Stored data
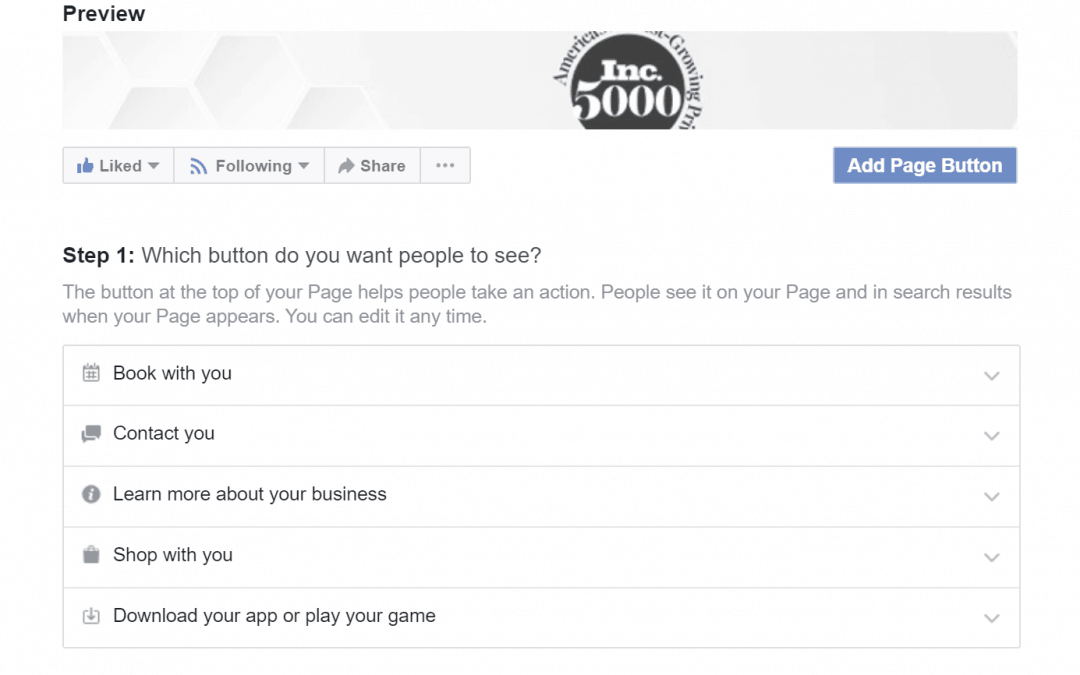Image resolution: width=1080 pixels, height=675 pixels.
Task: Expand the Book with you chevron
Action: click(x=991, y=376)
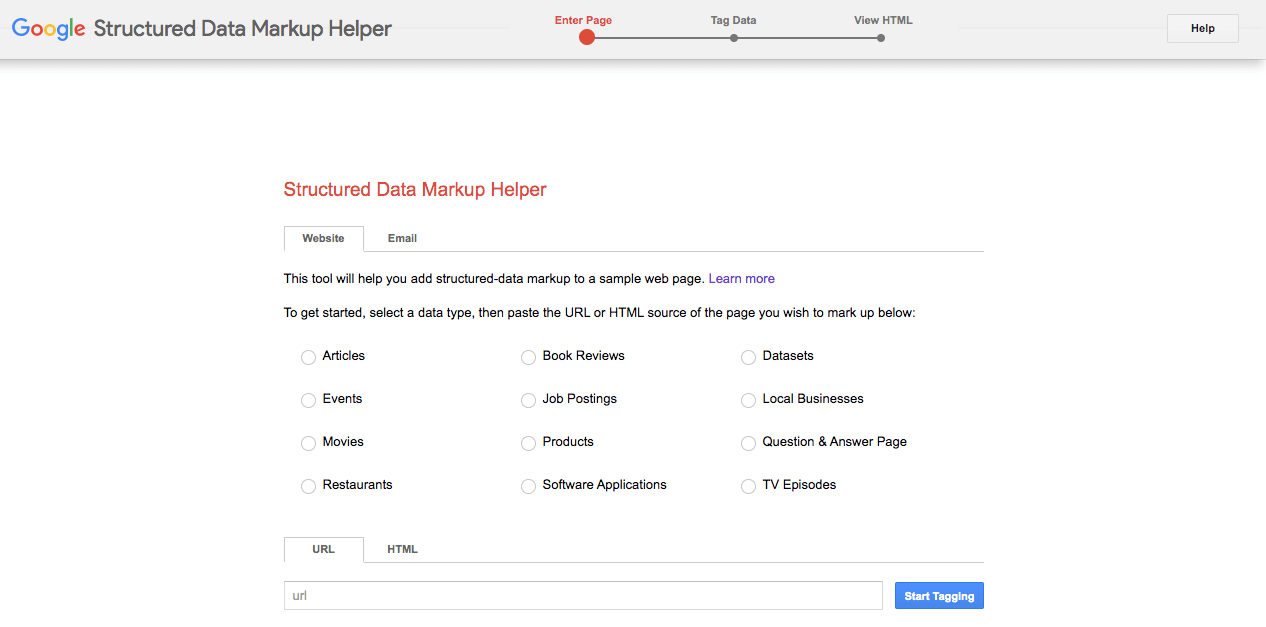Open the Learn more link
The width and height of the screenshot is (1266, 627).
coord(741,279)
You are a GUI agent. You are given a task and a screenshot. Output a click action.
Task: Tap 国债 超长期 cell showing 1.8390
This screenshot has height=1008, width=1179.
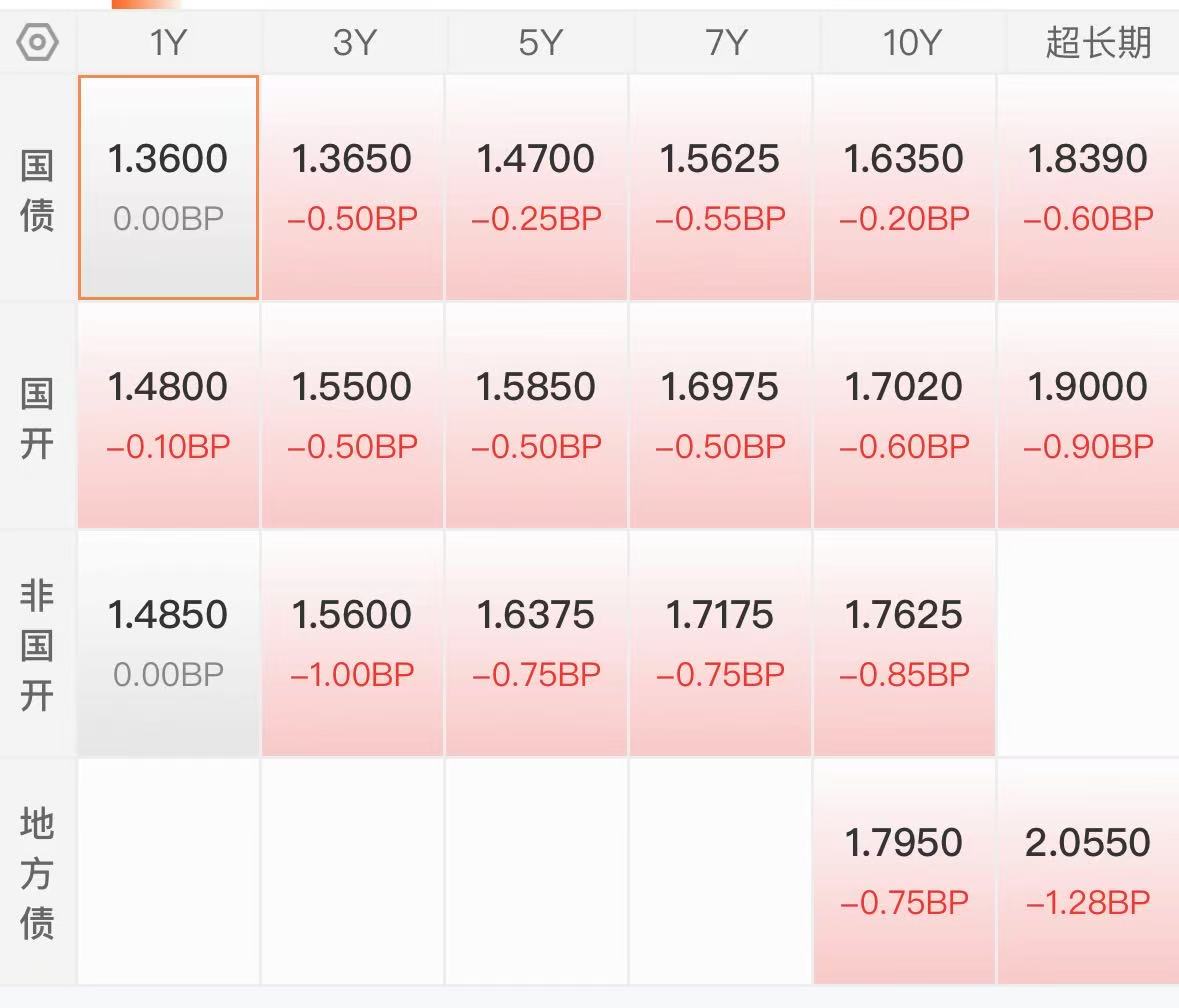point(1089,187)
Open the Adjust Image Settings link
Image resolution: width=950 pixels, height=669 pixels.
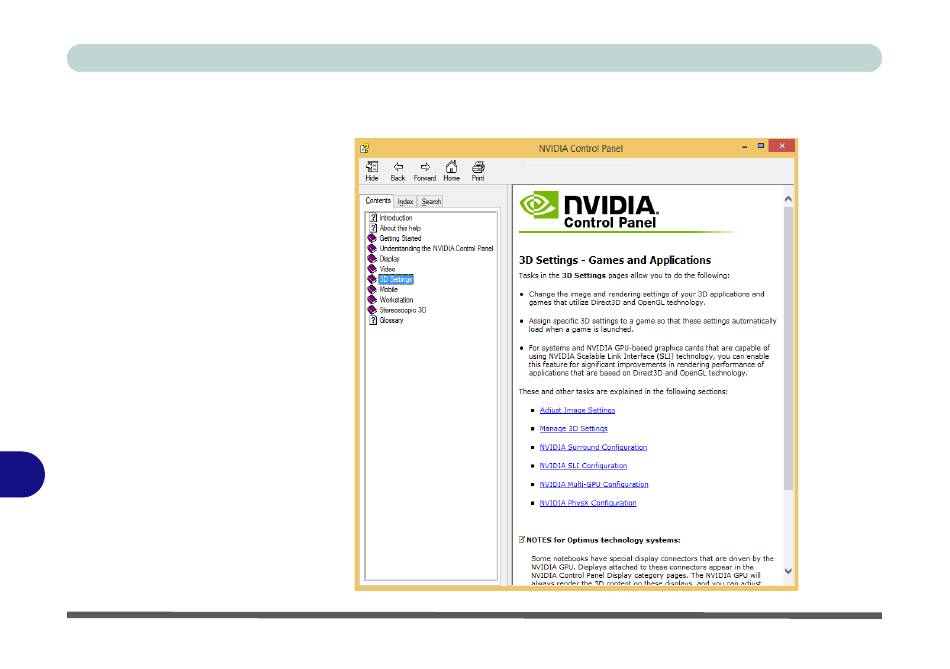point(577,410)
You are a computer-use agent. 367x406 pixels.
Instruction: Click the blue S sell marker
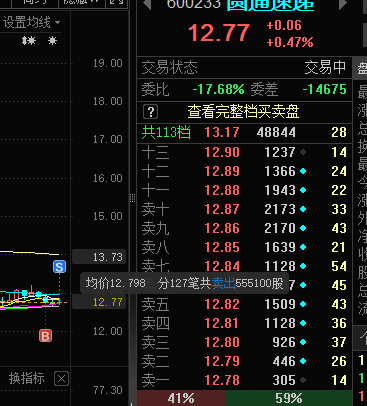point(59,267)
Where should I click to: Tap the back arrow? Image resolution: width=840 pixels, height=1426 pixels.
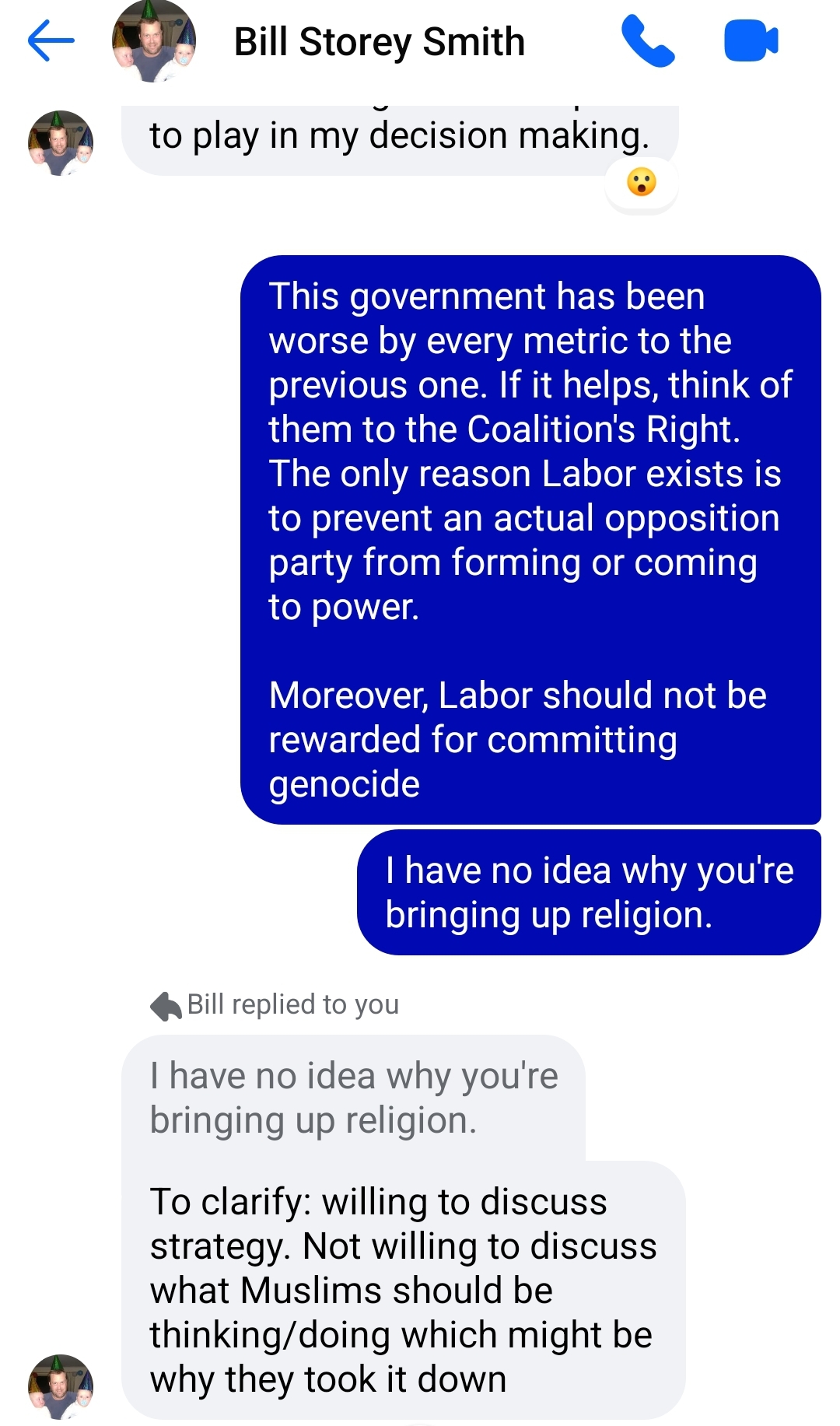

- **Task statement**
Once you find the line containing "Instruction: Click the blue S sell marker", transcribe it and each line after it to the end of the records exactly, and leave out the pictures.

- **Result of this task**
Instruction: Click the blue S sell marker
point(59,267)
Where should I click to: Tap the back arrow? Image resolution: width=840 pixels, height=1426 pixels.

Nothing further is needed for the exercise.